Most people know of the compound assignment operators, such as +=, -=, <<=, and others. It is generally thought that these compound operators can be broken into simple operators like this:
x += y is equivalent to x = x + y
x -= y is equivalent to x = x - y
etc.
However, although this is pretty close, it doesn't tell the whole story. What happens if you compile and execute this code?
|
byte b = 10; b = b + 5; |
|
byte b = 10; b += 5; |
The reason this works is because the compound assignment operator isn't exactly equivalent to what we showed above. Instead, the compound assignment operator includes an implict cast to the type of the left-hand operand. So, if we were to break apart the compound operator, it would look like this:
b += 5 is equivalent to b = (byte)(b + 5)
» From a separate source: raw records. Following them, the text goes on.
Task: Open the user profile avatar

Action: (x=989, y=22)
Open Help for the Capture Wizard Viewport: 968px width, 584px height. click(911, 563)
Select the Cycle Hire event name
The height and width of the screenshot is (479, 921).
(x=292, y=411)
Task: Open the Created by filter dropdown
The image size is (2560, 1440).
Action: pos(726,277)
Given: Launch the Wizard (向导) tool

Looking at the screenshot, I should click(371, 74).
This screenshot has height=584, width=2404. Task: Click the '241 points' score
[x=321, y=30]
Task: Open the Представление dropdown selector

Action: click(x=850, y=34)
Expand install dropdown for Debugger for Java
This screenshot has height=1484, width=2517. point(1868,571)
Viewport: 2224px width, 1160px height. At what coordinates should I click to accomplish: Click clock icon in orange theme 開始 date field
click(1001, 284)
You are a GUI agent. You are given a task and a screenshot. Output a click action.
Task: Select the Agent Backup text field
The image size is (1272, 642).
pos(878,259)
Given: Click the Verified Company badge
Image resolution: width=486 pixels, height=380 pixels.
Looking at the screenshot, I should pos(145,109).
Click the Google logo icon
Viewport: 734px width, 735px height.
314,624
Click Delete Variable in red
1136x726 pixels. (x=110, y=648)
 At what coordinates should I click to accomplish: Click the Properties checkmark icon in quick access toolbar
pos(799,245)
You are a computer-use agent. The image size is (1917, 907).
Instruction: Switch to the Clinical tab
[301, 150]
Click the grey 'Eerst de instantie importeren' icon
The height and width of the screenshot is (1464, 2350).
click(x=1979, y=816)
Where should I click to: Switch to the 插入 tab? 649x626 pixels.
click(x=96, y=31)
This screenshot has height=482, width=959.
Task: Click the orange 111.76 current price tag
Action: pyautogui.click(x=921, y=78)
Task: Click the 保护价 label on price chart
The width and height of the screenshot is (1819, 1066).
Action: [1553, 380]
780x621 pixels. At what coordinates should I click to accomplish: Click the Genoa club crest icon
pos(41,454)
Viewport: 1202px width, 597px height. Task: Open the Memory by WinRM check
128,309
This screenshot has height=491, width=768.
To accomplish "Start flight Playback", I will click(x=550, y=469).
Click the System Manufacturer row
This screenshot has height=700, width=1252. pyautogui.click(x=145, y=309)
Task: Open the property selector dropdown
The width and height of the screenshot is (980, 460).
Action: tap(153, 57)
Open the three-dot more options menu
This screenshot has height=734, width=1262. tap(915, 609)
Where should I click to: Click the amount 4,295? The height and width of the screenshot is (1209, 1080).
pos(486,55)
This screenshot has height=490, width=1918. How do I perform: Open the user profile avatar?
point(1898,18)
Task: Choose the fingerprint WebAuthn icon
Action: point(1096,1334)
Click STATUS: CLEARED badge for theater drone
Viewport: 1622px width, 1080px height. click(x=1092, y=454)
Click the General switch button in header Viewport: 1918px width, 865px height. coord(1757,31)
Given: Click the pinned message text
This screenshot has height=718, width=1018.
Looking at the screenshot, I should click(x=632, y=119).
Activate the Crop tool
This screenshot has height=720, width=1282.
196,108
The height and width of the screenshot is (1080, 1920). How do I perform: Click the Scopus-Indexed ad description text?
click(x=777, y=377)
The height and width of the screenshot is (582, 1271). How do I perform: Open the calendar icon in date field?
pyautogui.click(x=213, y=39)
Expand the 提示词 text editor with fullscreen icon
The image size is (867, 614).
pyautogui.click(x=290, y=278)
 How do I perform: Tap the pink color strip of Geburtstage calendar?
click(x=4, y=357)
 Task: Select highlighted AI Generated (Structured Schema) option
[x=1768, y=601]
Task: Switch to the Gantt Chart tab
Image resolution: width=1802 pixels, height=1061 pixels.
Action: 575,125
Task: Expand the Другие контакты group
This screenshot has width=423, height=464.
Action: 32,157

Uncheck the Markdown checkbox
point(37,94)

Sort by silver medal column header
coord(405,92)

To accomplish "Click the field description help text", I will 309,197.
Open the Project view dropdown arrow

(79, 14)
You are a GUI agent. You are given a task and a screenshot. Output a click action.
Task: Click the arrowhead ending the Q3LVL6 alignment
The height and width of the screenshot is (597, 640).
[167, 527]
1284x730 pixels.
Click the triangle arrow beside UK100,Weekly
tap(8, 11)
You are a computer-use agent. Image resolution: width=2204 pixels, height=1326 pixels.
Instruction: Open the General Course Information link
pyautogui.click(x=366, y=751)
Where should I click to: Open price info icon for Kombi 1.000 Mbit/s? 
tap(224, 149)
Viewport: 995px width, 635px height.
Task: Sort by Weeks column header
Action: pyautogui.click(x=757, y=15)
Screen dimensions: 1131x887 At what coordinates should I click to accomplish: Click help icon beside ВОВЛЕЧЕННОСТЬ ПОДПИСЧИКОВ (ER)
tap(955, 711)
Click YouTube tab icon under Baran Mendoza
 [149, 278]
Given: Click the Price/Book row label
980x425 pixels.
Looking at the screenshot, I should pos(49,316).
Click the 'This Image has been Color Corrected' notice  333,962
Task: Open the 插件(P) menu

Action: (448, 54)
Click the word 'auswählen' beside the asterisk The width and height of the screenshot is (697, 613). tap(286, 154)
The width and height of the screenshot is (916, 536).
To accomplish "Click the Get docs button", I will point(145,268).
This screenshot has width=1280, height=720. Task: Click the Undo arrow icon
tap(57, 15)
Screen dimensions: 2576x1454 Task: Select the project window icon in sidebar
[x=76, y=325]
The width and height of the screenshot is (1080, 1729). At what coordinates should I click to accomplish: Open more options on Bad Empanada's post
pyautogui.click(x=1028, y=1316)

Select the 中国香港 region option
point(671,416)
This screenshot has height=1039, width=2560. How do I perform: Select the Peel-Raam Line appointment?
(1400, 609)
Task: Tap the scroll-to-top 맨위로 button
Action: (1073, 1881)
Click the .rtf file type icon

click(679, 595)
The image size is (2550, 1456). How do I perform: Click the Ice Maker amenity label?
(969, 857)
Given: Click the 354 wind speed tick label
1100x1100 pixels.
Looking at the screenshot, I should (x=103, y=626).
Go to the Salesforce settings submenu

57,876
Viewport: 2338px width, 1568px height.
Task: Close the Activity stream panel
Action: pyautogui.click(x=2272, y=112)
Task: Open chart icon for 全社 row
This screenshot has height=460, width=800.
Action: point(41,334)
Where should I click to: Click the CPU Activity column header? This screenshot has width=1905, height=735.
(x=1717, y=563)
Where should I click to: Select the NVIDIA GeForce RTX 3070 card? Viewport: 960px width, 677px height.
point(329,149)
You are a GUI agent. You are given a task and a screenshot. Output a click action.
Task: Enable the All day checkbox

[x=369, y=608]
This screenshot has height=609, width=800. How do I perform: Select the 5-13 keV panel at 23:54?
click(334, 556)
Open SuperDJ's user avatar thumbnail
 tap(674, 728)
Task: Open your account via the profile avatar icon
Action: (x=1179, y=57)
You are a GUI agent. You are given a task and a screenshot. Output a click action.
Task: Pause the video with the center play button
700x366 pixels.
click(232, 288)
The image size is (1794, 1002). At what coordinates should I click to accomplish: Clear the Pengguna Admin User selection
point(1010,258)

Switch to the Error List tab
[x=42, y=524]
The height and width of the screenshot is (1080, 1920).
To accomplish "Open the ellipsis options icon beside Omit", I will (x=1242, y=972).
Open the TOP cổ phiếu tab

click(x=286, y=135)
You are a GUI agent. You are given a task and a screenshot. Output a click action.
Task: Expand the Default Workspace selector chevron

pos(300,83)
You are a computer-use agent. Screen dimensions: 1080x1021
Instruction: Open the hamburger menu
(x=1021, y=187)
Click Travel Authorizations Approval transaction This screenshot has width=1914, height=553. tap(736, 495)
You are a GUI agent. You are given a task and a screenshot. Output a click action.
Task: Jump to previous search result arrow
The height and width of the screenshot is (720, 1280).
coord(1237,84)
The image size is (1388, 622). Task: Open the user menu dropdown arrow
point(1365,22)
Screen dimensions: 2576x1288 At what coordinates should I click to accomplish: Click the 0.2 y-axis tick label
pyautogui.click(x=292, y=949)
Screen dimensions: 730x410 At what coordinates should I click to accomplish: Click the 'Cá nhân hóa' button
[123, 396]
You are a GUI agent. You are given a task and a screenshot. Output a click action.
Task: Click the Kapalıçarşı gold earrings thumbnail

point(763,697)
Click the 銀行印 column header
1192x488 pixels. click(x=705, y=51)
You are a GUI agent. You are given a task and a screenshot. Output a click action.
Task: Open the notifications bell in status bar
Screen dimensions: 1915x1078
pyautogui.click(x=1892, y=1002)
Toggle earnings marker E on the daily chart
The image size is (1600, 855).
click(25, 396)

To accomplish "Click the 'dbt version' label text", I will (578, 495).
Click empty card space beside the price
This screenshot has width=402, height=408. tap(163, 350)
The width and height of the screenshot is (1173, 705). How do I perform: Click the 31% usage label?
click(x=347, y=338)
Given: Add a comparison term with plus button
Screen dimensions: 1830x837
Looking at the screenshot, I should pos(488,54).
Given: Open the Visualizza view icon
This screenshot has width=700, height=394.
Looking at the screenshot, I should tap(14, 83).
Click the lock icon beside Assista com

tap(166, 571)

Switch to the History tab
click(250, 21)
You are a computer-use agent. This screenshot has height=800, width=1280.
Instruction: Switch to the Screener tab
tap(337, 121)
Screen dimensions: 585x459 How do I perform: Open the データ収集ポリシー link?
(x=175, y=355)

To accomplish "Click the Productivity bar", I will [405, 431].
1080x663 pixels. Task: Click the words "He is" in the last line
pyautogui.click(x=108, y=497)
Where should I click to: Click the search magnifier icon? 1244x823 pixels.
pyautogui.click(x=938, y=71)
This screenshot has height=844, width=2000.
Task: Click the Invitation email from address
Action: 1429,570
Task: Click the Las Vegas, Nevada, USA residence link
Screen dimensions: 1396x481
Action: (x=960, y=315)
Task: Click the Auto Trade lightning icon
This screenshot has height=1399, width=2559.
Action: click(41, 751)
Because of the implicit cast, the compiler doesn't complain about this line. With that in mind, you need to be aware that a compound assignment operator will allow you to overflow variables without giving you any sort of warning. What does the following print?
|
byte b = 10; b += 130; System.out.println(b); |
The output of that code is -116. We lost some data because the compound assignment operator includes an implicit cast and the compiler never warned us that we were doing something dangerous. Keep that in mind.
You can read all about compound assignment operators in the JLS §15.26.2 Compound Assignment Operators.
Corey
byte b = 5;
b =+ 5;
Is exactly the same as writing this:
b = 5;
if I have int a=1,b=2,c=3; a+=b+=c+=7; what is the equiv statment that is fully parenthesized? and what are the values for a,b,c. Thanks for any help
To me, that looks like a homework problem and I can't say I want to answer people's homework for them. I will, however, say that the values for a, b, and c are easily determined by simply compiling and executing the code. Given that, work backwards and work out what the parenthesized equation would be.